The data:
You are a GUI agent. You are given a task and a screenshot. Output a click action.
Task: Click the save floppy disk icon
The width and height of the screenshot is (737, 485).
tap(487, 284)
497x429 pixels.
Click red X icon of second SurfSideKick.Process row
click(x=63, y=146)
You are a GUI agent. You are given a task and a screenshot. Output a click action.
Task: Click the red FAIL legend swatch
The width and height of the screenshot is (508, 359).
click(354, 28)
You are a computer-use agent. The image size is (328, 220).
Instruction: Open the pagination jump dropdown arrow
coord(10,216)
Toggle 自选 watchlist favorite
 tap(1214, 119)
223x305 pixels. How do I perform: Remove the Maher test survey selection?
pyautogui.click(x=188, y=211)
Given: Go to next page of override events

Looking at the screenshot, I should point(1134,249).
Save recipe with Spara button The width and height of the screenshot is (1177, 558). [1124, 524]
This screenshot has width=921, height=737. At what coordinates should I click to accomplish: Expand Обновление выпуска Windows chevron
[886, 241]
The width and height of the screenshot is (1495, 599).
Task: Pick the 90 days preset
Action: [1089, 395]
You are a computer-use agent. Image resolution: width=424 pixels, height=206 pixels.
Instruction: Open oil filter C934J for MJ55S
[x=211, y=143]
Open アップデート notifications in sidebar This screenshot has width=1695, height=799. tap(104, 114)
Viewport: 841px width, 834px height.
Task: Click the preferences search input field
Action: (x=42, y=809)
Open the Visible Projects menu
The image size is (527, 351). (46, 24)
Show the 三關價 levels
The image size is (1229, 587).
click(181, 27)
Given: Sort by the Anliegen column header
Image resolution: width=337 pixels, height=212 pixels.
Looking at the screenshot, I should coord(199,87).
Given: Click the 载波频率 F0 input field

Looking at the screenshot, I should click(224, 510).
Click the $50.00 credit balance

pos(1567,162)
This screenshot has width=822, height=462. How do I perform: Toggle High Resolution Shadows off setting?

What the task requires: The whole listing, word for word, is the required answer.

Solved exercise:
You are a GUI agent. You are given a task and a screenshot. Output a click action.
Task: Click the save floppy disk icon
The width and height of the screenshot is (737, 485).
tap(487, 284)
497x429 pixels.
Click red X icon of second SurfSideKick.Process row
click(x=63, y=146)
You are a GUI agent. You are given a task and a screenshot. Output a click action.
Task: Click the red FAIL legend swatch
The width and height of the screenshot is (508, 359).
click(354, 28)
You are a computer-use agent. The image size is (328, 220).
Instruction: Open the pagination jump dropdown arrow
coord(10,216)
Toggle 自选 watchlist favorite
 tap(1214, 119)
223x305 pixels. How do I perform: Remove the Maher test survey selection?
pyautogui.click(x=188, y=211)
Given: Go to next page of override events

Looking at the screenshot, I should point(1134,249).
Save recipe with Spara button The width and height of the screenshot is (1177, 558). [1124, 524]
This screenshot has width=921, height=737. At what coordinates should I click to accomplish: Expand Обновление выпуска Windows chevron
[886, 241]
The width and height of the screenshot is (1495, 599).
Task: Pick the 90 days preset
Action: [1089, 395]
You are a computer-use agent. Image resolution: width=424 pixels, height=206 pixels.
Instruction: Open oil filter C934J for MJ55S
[x=211, y=143]
Open アップデート notifications in sidebar This screenshot has width=1695, height=799. tap(104, 114)
Viewport: 841px width, 834px height.
Task: Click the preferences search input field
Action: (x=42, y=809)
Open the Visible Projects menu
The image size is (527, 351). (46, 24)
Show the 三關價 levels
The image size is (1229, 587).
click(181, 27)
Given: Sort by the Anliegen column header
Image resolution: width=337 pixels, height=212 pixels.
Looking at the screenshot, I should coord(199,87).
Given: Click the 载波频率 F0 input field

Looking at the screenshot, I should click(224, 510).
Click the $50.00 credit balance

pos(1567,162)
This screenshot has width=822, height=462. How do I perform: Toggle High Resolution Shadows off setting?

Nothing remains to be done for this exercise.